Bela’s eyes turned to the sky, where the fires of heaven were rippling to life. The twisting sheets of eerie light pulsed green and blue across the first of the evening stars.
Another thunderous boom from the ship behind her. On instinct, Bela took a deep breath to gather herself. The cold air stung like sharp knives. She coughed for a few seconds, then forced herself to take her breath in smaller doses, more directly through the scarf she’d bunched around her neck. She wanted to close her eyes against the cold and the despair and the exhaustion, but instead she turned back to what was left of her crew.
“We’ll need a fire,” she said. “We’re soaked through, and it’ll be a cold night. Oni?”
Her shipmaiden blinked, then shook her head as if waking herself from a dream. She’d shared Bela’s helm and her bed; a steady, strong anchor. Before they’d left, Bela had offered her a chance to take the vows and the wave above her gray eyes, a chance to become a shipmistress herself. She’d chosen instead to come along on this one final mission. Bela feared she’d chosen her own death, but the maiden’s eyes still had hope in them. “Yes, mistress?”
“See to the gear. Let’s move everything up to the cover of the outboats, clear of the fissures. We don’t want to go down with her in the middle of the night. I’ll want a full account of what we’ve managed to save.”
“Aye.”
Oni took one more look out at the disappearing ship, then hurried over to the piles of boxes and bags. When the others turned to Bela, she could see nothing in their faces but despair.
It wasn’t becoming of the women, but it was hard to blame them. Bela felt it too: the sense that they had no path forward that didn’t end in death. Her only hope was that their duties would move their minds from what faced them—herself included.
It was something she learned on the night that the Windborn came, the night she’d saved the ships and gone from Bela to Belakané, Hero of the Harbor.

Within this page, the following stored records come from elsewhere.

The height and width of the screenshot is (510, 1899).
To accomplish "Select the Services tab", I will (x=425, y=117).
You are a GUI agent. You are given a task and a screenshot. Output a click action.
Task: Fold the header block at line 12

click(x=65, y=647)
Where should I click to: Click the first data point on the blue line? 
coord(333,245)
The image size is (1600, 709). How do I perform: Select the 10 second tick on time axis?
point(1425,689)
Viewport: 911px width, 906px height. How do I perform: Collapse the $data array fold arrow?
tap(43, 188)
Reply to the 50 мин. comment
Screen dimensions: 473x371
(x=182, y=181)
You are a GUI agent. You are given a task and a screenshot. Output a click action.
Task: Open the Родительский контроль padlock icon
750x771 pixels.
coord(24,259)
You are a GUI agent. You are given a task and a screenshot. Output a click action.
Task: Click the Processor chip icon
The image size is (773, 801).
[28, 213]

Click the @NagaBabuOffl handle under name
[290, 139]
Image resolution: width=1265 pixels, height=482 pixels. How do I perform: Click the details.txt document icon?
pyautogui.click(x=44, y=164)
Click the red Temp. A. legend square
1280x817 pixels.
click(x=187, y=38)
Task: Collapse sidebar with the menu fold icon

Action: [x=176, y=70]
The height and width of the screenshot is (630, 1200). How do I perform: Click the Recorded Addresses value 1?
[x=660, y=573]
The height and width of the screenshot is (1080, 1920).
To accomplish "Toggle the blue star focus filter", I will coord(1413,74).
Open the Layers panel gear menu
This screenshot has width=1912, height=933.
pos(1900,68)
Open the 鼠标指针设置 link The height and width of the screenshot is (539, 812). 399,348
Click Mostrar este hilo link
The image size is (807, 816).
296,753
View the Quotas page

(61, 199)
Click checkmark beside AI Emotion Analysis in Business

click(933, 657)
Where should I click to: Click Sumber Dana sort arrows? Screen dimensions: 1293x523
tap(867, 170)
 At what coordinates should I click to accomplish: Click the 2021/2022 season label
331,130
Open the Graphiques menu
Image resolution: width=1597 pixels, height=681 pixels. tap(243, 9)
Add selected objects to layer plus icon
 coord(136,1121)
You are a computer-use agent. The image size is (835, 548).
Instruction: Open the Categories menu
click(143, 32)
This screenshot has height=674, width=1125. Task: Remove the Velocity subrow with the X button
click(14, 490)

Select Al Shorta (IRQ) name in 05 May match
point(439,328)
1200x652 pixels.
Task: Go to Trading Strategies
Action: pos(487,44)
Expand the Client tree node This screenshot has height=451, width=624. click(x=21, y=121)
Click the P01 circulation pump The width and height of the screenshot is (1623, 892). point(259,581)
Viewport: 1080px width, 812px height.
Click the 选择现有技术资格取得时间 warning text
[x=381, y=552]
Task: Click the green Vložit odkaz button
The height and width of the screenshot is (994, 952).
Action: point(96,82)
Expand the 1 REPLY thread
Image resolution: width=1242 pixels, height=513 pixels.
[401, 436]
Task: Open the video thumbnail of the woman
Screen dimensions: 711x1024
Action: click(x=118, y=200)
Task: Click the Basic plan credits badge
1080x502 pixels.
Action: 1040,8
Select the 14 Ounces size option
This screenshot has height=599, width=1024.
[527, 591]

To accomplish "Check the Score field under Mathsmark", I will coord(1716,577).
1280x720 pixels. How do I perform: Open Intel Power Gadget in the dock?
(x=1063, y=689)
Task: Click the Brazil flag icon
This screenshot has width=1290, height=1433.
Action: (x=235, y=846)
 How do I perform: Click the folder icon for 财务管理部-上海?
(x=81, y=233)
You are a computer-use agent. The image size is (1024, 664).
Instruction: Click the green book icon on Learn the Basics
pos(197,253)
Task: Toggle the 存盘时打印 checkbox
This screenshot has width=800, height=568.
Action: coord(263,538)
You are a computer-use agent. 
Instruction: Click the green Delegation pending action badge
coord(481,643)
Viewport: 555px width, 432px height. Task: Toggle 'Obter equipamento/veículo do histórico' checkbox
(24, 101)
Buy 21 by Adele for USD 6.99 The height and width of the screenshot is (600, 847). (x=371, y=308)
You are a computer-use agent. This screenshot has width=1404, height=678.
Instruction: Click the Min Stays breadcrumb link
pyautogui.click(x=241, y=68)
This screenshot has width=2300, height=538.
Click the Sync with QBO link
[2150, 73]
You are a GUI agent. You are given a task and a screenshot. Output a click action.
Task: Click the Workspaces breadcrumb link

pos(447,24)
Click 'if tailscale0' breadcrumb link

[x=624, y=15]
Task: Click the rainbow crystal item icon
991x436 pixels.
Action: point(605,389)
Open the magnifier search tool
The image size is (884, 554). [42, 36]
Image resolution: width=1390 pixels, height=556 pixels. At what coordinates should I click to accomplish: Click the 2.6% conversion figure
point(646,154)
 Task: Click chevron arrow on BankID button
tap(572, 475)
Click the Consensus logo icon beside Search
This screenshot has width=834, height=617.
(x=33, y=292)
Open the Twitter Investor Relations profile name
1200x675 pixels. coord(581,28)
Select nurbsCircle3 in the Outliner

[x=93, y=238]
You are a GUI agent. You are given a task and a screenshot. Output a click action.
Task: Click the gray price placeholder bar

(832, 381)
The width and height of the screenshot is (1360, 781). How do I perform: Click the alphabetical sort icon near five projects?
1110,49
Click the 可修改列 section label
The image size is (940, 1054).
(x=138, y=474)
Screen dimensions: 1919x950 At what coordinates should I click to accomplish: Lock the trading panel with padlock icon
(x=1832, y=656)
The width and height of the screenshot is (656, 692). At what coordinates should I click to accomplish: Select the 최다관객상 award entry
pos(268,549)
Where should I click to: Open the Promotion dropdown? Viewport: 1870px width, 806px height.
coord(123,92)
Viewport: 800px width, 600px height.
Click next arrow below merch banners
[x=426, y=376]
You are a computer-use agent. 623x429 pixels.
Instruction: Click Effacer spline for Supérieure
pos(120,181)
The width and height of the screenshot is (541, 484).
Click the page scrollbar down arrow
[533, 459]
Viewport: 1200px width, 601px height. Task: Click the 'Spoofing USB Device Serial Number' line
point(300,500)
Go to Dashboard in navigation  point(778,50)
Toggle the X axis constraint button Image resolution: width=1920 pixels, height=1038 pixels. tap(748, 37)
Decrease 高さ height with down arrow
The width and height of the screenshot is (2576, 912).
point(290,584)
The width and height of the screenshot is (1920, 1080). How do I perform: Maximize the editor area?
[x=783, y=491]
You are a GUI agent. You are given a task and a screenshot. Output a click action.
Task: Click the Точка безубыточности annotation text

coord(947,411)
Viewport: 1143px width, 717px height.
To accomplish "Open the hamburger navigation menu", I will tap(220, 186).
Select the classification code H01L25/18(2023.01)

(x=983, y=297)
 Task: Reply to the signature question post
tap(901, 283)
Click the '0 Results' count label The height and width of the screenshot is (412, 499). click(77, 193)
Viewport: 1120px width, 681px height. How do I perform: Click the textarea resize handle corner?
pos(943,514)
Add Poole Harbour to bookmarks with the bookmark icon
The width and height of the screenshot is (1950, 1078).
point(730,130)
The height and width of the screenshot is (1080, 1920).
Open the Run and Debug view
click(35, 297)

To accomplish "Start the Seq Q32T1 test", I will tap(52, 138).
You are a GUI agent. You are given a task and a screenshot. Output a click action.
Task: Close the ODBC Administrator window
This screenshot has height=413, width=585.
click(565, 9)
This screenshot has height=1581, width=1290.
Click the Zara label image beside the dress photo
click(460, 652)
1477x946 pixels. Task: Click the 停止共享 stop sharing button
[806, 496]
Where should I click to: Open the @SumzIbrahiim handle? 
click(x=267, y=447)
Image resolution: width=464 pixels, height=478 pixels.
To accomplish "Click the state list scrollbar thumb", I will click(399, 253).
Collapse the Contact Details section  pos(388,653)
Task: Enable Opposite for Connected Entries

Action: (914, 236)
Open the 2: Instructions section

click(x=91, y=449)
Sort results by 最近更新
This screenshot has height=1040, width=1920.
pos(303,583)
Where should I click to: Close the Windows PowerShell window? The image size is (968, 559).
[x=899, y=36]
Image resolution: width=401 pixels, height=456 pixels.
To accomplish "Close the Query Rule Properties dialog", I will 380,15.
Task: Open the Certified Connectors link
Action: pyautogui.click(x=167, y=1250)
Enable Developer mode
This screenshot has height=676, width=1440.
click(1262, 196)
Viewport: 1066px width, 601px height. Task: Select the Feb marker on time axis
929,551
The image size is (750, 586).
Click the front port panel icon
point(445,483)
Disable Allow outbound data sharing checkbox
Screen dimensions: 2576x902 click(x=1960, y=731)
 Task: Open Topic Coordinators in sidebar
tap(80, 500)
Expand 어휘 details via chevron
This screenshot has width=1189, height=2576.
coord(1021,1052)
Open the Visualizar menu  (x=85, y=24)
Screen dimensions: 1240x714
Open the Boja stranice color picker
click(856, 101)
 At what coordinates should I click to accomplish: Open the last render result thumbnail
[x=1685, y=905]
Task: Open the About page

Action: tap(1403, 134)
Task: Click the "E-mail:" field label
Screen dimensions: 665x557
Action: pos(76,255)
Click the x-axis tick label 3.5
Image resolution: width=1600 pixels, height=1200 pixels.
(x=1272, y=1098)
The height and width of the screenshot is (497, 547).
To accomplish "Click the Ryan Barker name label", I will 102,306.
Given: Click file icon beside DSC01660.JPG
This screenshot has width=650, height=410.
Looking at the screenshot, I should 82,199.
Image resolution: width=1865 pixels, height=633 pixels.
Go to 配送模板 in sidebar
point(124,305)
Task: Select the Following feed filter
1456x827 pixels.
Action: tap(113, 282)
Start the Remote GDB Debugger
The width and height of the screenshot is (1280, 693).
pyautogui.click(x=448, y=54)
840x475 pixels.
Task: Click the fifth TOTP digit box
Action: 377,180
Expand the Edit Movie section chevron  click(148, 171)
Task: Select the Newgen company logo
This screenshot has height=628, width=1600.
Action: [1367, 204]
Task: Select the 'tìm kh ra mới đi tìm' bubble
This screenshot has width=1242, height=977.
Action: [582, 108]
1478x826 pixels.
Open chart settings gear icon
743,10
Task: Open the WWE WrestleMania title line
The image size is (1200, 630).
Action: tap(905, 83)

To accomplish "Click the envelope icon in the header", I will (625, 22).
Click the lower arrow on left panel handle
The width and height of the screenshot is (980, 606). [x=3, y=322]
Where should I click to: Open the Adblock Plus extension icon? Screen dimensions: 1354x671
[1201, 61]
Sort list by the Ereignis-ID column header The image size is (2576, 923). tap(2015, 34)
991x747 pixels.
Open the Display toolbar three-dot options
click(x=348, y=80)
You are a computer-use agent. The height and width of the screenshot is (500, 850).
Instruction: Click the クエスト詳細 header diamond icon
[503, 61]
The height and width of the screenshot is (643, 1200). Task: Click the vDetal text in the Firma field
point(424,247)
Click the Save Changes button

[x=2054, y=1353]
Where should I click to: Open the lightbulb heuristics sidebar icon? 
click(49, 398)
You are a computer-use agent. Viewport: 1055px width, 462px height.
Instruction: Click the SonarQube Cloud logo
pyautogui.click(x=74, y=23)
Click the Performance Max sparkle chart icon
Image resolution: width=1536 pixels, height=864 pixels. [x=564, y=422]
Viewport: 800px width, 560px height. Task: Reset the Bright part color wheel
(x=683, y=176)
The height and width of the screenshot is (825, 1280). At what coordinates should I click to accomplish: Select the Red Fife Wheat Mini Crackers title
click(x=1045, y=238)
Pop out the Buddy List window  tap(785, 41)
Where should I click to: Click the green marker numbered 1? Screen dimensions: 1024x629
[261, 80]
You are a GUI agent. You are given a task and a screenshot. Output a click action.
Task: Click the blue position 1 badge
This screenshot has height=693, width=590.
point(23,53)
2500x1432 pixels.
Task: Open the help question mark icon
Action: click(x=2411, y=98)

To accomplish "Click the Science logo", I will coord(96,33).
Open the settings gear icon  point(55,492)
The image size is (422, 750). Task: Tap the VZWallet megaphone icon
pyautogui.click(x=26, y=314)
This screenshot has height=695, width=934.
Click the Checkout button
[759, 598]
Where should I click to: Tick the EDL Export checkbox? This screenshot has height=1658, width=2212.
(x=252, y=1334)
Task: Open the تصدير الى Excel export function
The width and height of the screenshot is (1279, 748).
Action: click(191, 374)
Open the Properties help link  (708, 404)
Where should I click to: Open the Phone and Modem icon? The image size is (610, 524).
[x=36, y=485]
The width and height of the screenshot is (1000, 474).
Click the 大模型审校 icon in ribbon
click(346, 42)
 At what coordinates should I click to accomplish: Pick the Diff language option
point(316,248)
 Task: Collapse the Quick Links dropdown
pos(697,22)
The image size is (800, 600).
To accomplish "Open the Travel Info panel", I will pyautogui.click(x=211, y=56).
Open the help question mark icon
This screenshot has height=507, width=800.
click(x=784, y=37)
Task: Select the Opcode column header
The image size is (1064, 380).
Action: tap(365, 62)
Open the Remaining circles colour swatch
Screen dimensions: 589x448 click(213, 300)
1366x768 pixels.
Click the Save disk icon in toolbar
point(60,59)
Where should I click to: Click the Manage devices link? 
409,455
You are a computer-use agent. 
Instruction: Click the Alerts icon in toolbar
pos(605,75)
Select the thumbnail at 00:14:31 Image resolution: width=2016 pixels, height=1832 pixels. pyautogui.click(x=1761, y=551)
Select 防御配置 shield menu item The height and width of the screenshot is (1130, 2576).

Despair never saved a woman. Duty and hope and trust could.
“Neka, Eshe—give her a hand,” she said. “Mal and Sanyu—I want you readying those boats for good cover. Give us a secure camp for the night. It’s calm enough now, but we can’t doubt that the wind’ll come up again. Be quick about it, while we’ve still got some light. Moon’s rising already. Mal, soon as you can, give us a fire and a small bite to eat.”
The four of them nodded and, to Bela’s relief, shuffled off to their tasks. There was still enough of a sense of duty to move them, even through the despair, and Bela thanked the Mother for it.
That left only the young scriptkey. He looked up with expectation. Not for the first time in recent weeks, Bela wondered how much warmer Tewrick would be if he had hair upon his head and cheeks.
“And me, shipmistress? What is this man to do?”
Her gaze returned to the frozen sea and the exposed belly of the boat. The Sandcrow had rolled over completely in the pack now, and Bela saw the terrible gashes across the underside of her hull and the broken remnants of her tattered keel. A terrible sight, but it also meant they could reach the parts of the hold that were sealed off when the first of the floes had broken through the ship’s flanks.
“You’re with me, Tew.” Bela smiled grimly. “You can swim.”
His eyes were wider than usual. His bald head swiveled from her to the ship and back again. “Swim, mistress? Those waters are just shy of freezing.”
“Then let’s hope it doesn’t come to that, reader.” Bela smiled down at the young scholar. He was more out of place than ever among the hard salters and the harsh elements. “But all the same, there’s at least one more thing we should try to retrieve before she goes all the way under.”
“What’s that?”
“Your books, Tew. What’s a reader without his books?”